To identify other potential candidates the authors used a multiple cross-mapping strategy that uses the shared haplotypes in different inbred strains of mice to reduce the number of candidate genes. This reduced the number of potential genes from 500 to 23, which were then prioritized based on their known molecular function. After analysing and discounting several of the genes, the authors found that Sipa1 had a polymorphism that results in an alanine (as found in the DBA mouse strain) to threonine (as found in the FVB mouse strain) substitution in a protein–protein interaction domain known as a PDZ domain. Sipa1 is a mitogen-inducible gene that encodes a GTPase activating protein (GAP) that negatively regulates RAP1 and RAP2 GTPases. Human SIPA1 has recently been found to interact with the water channel aquaporin 2 (AQP2), by its PDZ domain, so the authors used AQP2 to see if the alanine to threonine substitution affected this interaction. They found that it did — the FVB allele bound AQP2 less effectively.

What does this mean biologically? Transient transfection assays demonstrated that the FVB allele is less efficient than the DBA allele at reducing the activity of GTP RAP1. AQP2 inhibits this and does so more effectively with the DBA allele. So, cells expressing the FVB allele will have reduced levels of Rap–GTP activity. Reducing the expression of Sipa1 in cells in vitro indicates that SIPA1 modulates the adhesive properties of cells, consistent with its effect on RAP1, which is known to affect cell–cell interactions. But does Sipa1 influence metastasis? A series of experiments in mouse models showed that RNA inhibition of Sipa1 decreased the numbers of pulmonary metastases from a highly metastatic mammary tumour cell line. Conversely, overexpression of the FVB allele increased the numbers of pulmonary metastases. Analysis of human tumours also demonstrated that overexpression of SIPA1 is associated with metastatic progression.

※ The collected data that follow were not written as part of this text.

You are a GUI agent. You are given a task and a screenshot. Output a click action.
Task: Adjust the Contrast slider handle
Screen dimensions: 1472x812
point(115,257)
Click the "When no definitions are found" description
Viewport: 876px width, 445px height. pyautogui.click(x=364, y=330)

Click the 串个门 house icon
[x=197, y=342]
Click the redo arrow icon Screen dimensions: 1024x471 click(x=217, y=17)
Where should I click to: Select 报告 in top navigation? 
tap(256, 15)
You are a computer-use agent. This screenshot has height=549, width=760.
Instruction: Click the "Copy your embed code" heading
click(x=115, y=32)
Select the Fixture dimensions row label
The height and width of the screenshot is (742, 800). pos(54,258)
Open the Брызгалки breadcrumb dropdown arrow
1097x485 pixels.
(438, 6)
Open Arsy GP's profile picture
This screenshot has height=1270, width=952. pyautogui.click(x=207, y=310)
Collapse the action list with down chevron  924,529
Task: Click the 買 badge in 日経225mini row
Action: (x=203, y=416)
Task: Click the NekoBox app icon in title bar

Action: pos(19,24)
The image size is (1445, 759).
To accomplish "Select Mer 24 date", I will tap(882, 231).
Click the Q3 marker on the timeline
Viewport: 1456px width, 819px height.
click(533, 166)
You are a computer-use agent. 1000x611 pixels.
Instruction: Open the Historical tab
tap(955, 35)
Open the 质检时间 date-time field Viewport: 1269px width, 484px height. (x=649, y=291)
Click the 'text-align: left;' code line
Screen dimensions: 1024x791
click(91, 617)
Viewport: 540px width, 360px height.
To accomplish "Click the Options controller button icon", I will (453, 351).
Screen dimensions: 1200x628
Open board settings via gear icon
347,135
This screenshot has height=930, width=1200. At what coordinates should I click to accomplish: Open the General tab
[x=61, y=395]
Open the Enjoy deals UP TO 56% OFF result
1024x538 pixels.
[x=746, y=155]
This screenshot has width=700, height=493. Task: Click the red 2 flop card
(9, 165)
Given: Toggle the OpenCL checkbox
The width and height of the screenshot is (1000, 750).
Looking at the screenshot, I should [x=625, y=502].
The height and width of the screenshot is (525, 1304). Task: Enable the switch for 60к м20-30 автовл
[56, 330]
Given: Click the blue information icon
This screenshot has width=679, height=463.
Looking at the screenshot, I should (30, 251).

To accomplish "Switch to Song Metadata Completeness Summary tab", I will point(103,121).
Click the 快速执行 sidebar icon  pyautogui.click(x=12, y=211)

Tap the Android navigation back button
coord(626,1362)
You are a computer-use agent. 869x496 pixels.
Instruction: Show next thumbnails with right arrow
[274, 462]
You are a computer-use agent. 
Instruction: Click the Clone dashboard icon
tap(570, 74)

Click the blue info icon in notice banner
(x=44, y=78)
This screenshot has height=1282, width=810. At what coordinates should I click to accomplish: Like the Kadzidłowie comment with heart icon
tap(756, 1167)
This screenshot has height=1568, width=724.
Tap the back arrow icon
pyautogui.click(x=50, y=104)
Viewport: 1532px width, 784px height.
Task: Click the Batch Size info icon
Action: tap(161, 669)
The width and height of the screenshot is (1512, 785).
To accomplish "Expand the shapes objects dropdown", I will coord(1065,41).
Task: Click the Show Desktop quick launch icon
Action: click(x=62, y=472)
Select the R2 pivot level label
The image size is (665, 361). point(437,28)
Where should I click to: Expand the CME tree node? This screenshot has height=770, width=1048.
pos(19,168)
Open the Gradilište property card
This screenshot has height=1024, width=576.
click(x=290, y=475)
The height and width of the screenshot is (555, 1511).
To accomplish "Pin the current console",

These results demonstrate that Sipa1, as determined by its overall protein concentration and/or its availability to inactivate RAP1, modulates metastatic progression. The data also predict that homozygotes for the DBA allele would have reduced metastatic capacity because, in the primary tumour, cells are more likely to closely interact with one another. Additional studies are required to verify this and to investigate another potential gene close to Sipa1 that might also contribute to the Mtes1 locus.